Necessity is the mother of jugaad !!!

This is what I realised during the lockdown.

The following story gives an account of how I went about charging a battery at home using a rather unconventional procedure with whatever I had on hand.

This technique will work brilliantly in crunch situations when charging centers are closed ( weekends/ holidays) or one doesn't have a battery charger.

The Problem

A car was parked at a remote parking inside a gated community on March 21st 2020 thinking that we could get the car back in operation around March 25th but that never happened.

The car remained there all of April, and the first time one could move out with restrictions was in the first week of May 2020.

After about 50 days, when we went to the car, its 85Ah battery, which was already 3.5 years old had expectedly run down.

The idle voltage was surprisingly 11.6V but there wasn't enough juice to crank the car.

Jump starting also didn't work, leading us to believe that one cell in the battery must be terribly weak.

I dismantled the battery and brought it home, and enroute found that no battery center or auto electric center was open.

The Idea

I came home and was thinking of what to do when my eyes fell on my laptop charger.

It suddenly dawned on me that this is an AC - DC converter and might be useful.

I examined the name plate which read output 19V DC 3.42A.
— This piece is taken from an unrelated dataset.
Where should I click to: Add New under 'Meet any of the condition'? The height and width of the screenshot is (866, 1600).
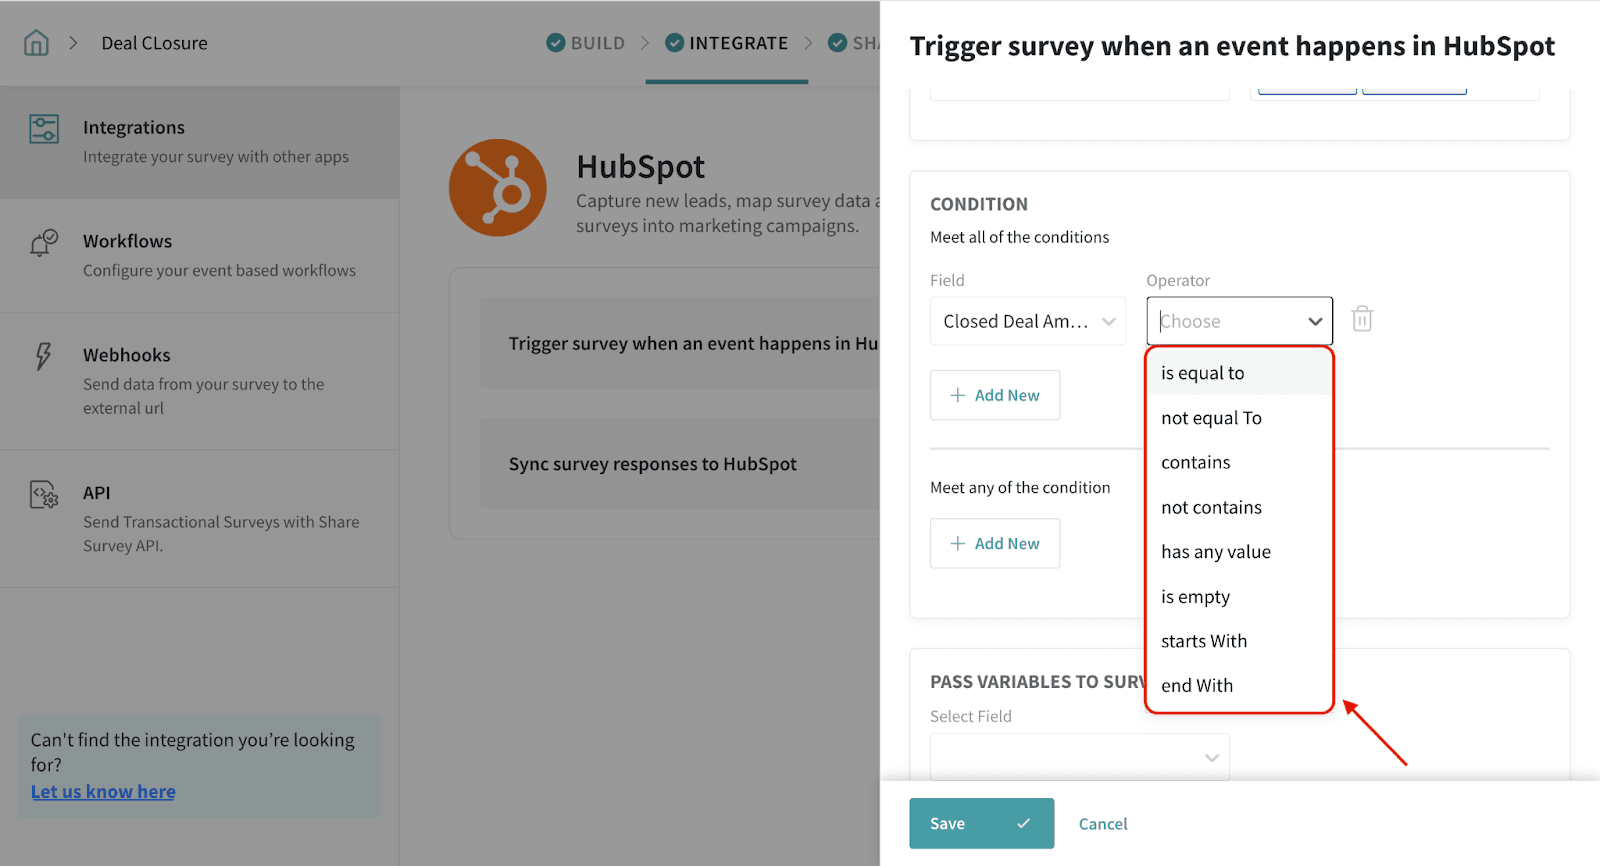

Charging a car battery using a laptop charger!-p_20200913_160218_1.jpg

What next? I went about figuring a way out to use this as my battery charger.

The apparatus used was

1. Laptop charger
2. A 21W bulb
3. few cables
4. some insulation tape
5. two clothesline clips
6. Multimeter

Preparations

1. Opened all vent plugs on the battery
2. Ensured that the job was performed in a well ventilated area

The Execution

The inner pin of the laptop charger is the positive and the outer metal covering is the negative.

Charging a car battery using a laptop charger!-plusminus.jpg

Since the rated amps of the charger is 3.42A, I didn't want to just connect some cables and end up blowing the charger due to high current, hence used a current limiter in the form of a 21W bulb.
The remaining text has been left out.